Wednesday, August 18, 2010

The Sari Shop Widow by Shobhan Bantwal
I grew up in a large city where, on the river, Heritage Weekends were held during the summers. Each week a different nationality was featured with the various foods, dance, music of that heritage was enjoyed. The local university had an engineering school where many people from other lands came to get an education, so they could return home and make life better. I became enamored with all things Indian. I made friends with several folks from India, immediately loved wearing saris, and enjoyed so many new foods. When I saw Sari Shop Widow in the Kindle store under the Christian Romance tag, I just knew it was for me.

The main character is a young adult widow who lives with her parents who help her run her upscale sari boutique. As I am very traditional in my own worldview, I love the arrangement for her and for them.

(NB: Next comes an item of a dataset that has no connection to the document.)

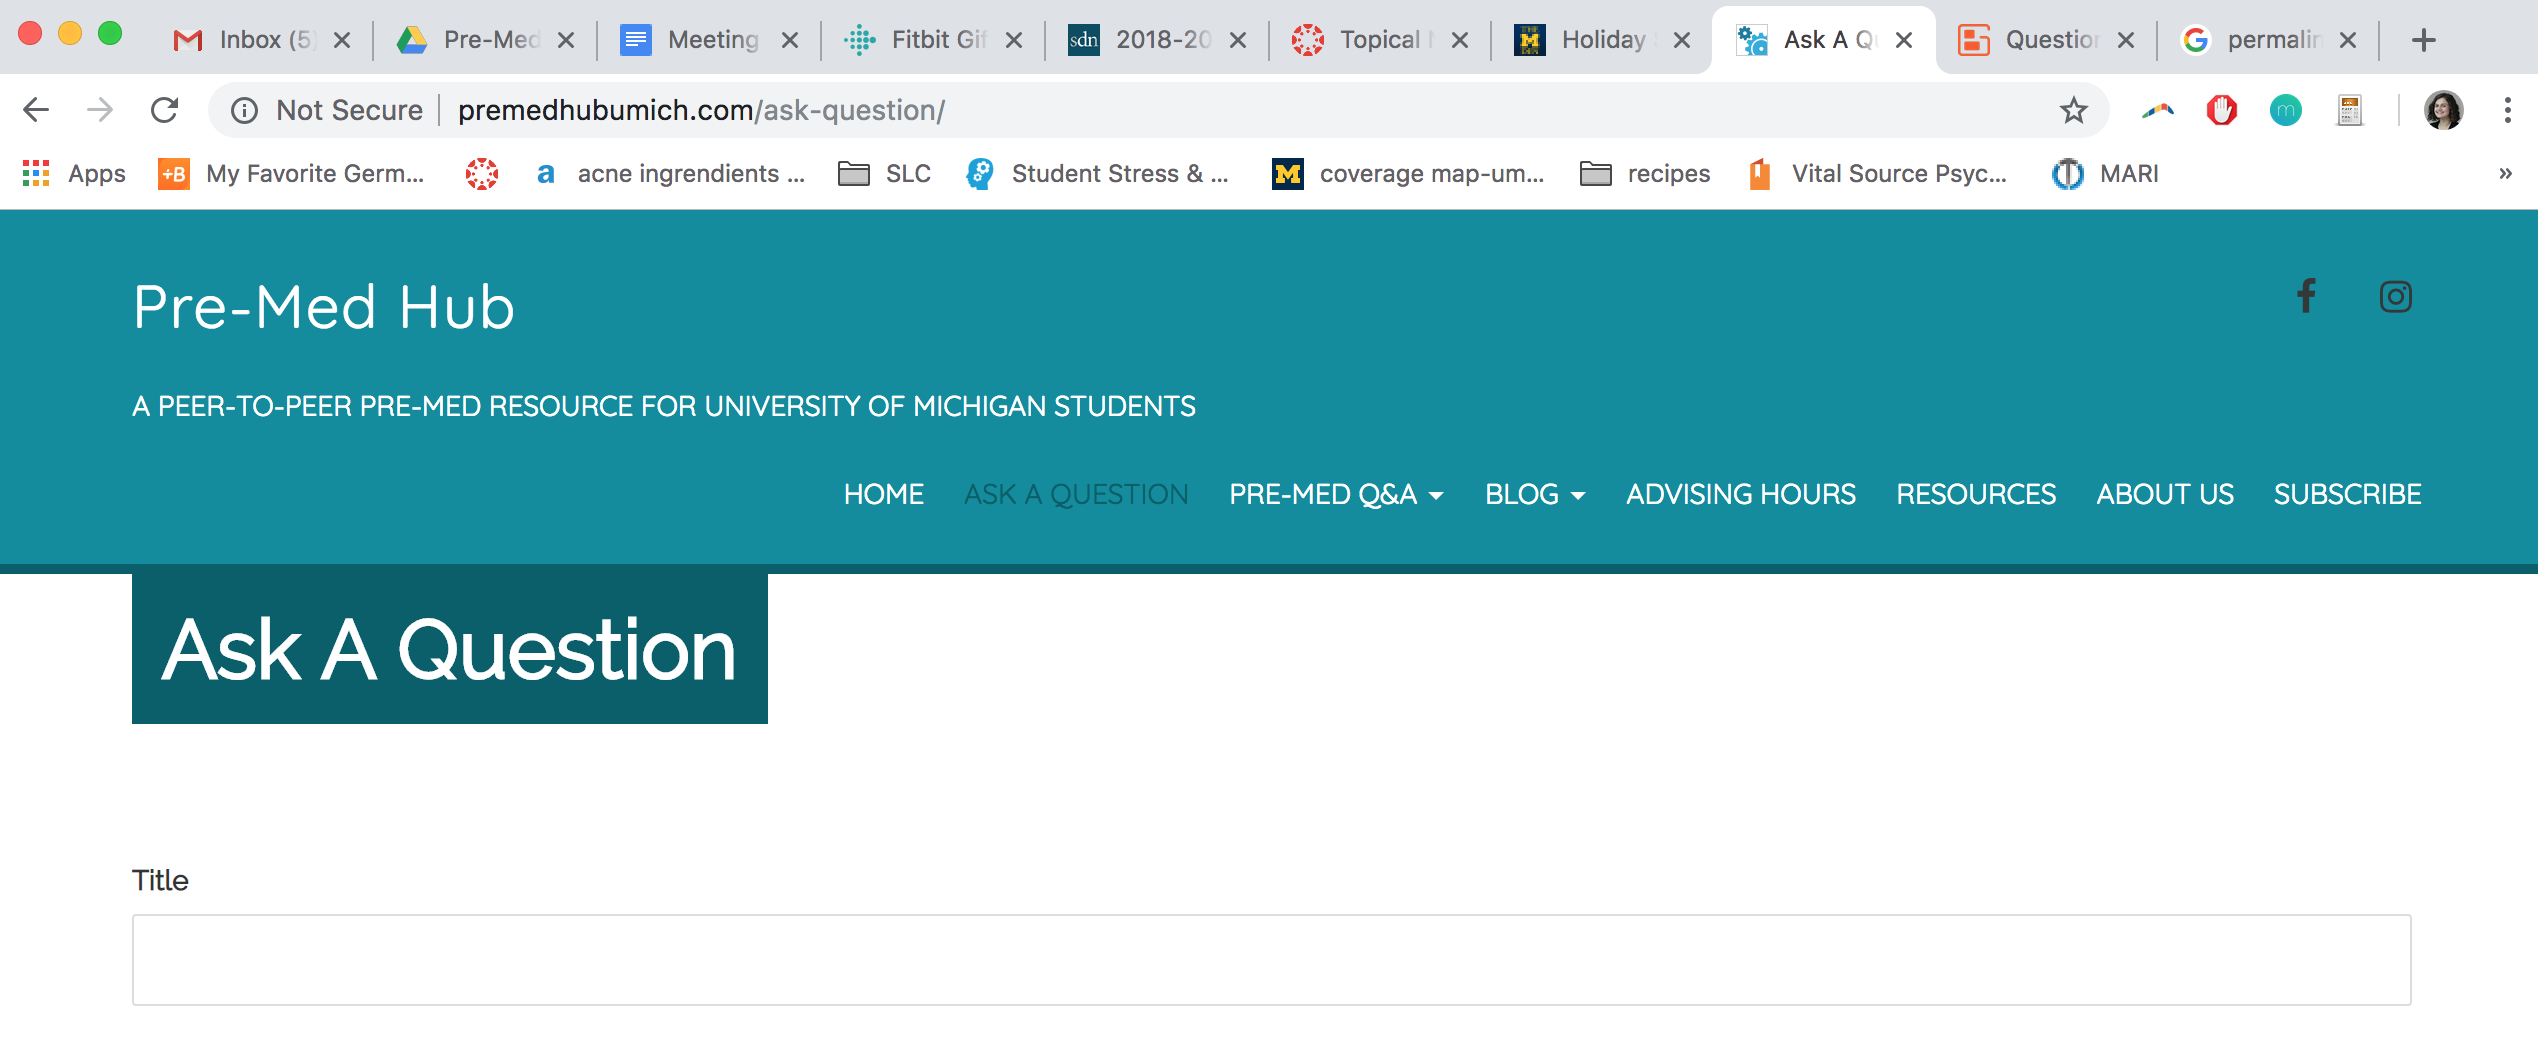Viewport: 2538px width, 1042px height.
Task: Open the Instagram icon in the header
Action: point(2396,296)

When I’m reading, I’m usually looking for, first of all, a good story, then some heat between the characters and God’s influence on them.

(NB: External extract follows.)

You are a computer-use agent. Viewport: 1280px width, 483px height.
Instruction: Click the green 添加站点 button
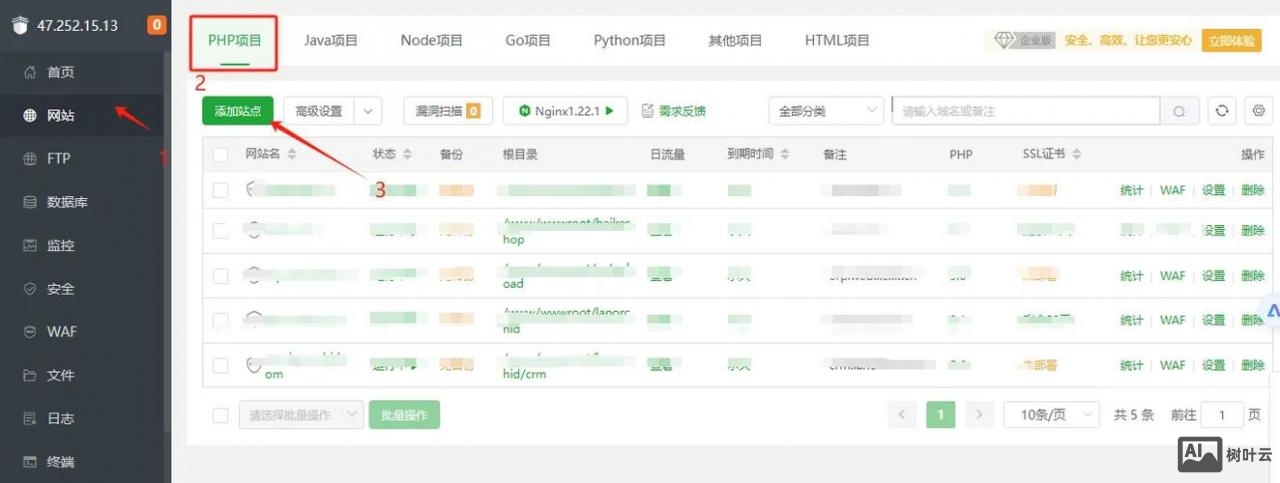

I was not disappointed for the most part. The story has depth, I feel like I know the characters personally. She struggles with the future of her shop, honoring her parents, living her life in her way…..all the same struggles that most of us have. Her parents struggle with the same things that I struggle with as a parent of two beautiful daughters. I have the same intrusive family members that she has and struggle to put up with. The story was not predictable either, which I really appreciate. I mean, I can still enjoy a story even when I know what’s going to happen next, but it is way better when a surprise or two are thrown in there.
The ‘heat factor’ was certainly there! Ooh boy howdy. That’s all on that for now.
Here’s where the book let me down-through no fault of its own though. I love technology as much as the next 21st century gal but the Christian tag on this book was off. While there are many Christian Indians, this family was not. The ‘rich uncle’ did his rituals at 4am, which was humorous to be sure, but God had no influence on them. God’s name was vainly spoken a few times and one character used many expletives in his daily speech. I can only assume that because the word God was used in the book that the tag of ‘Christian’ was added.
Now, back to the ‘heat factor’… Because this is not a Christian book and most of America is promiscuous, I can’t fault the premarital sex from my personal worldview. I wouldn't have written premarital sex in. It's much hotter to see the struggle to abstain, than to see the characters give in.

Overall, I really enjoyed reading this book with the limitations noted above. If you can live with the language and the really spicy stuff, then by all means, you will love this book!